View PostLightdragon, on 14 August 2012 - 04:06 PM, said:

bush senior was the best thing to happen to the country... he had nearly abolished the welfare system, had most people in the country relying on themselves, job market was strong coming out of a recession then clinton came along (who wouldnt have been elected if the media didnt blow things all out of proportion)


Selective memory much? Bush oversaw the Savings & Loan Crisis but insisted nothing was wrong with the system and expanded upon the weaknesses that lead to the most recent crash. He was second in command (arguably first given Reagan's mental status) for when Reagan ran cocaine from Central America into US cities to illegally fund his pet projects.
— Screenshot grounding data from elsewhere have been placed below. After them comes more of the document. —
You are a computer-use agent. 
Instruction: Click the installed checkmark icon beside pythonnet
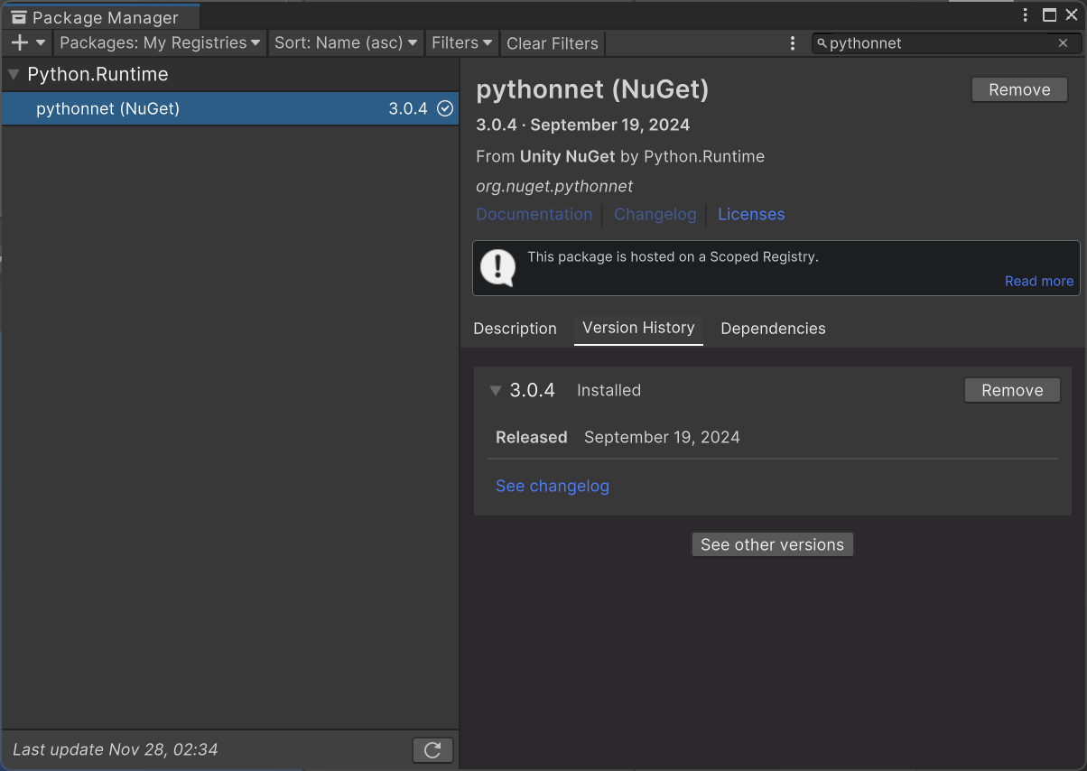(x=443, y=107)
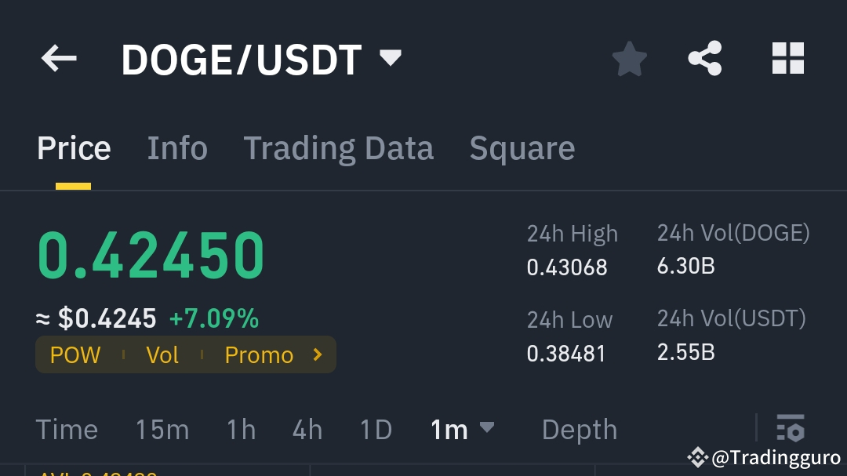Open the trading pair selector next to DOGE/USDT

(x=390, y=58)
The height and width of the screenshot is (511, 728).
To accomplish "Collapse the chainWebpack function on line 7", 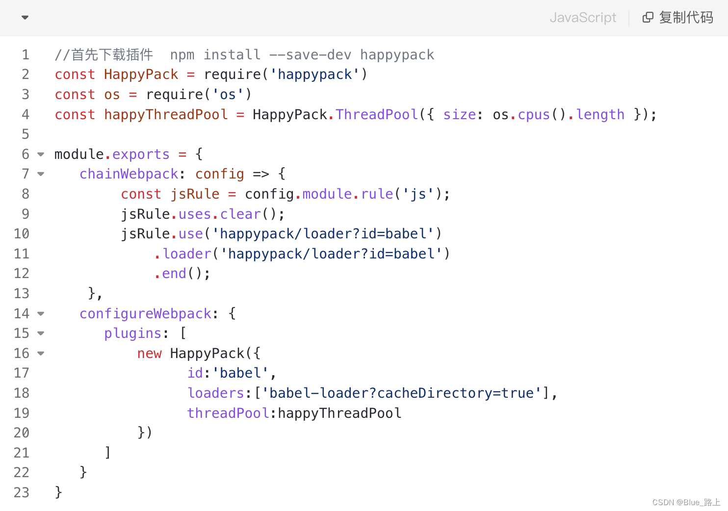I will (40, 174).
Have you even heard of Oliver North? The only reason that guy didn't rot in jail was due to a presidential pardon. That doesn't even cover the fact he illegally sold anti-aircraft missiles to Iran for political manoeuvring. I do find it hilarious how many laws the supposed law & order candidates always seem to break.

Add in the fact that Bush & Reagan started the laughable and utterly discredited from the beginning "trickle down economics".

Note: Clinton continued those policies including repealing long-standing legislation that preserved a realistic free market (no such thing as too big to fail). Obama hasn't been significantly different, re-appointing the same incompetents who steered the US into the crash. If you were reading the first paragraph and immediately thought I must be a supporter of the dems then you drank the Kool-aid too.

The US has been suckered into thinking that a two party political system works. Ultimately a two party system fails because they don't have to work on good ideas to get you to vote for them, they just have to scare you that the other side will <fill in the blank>. Once you get 3 or more parties then you can actually vote for a party you agree with and politicians have to figure out how to work together to keep large portions of the population happy rather than afraid.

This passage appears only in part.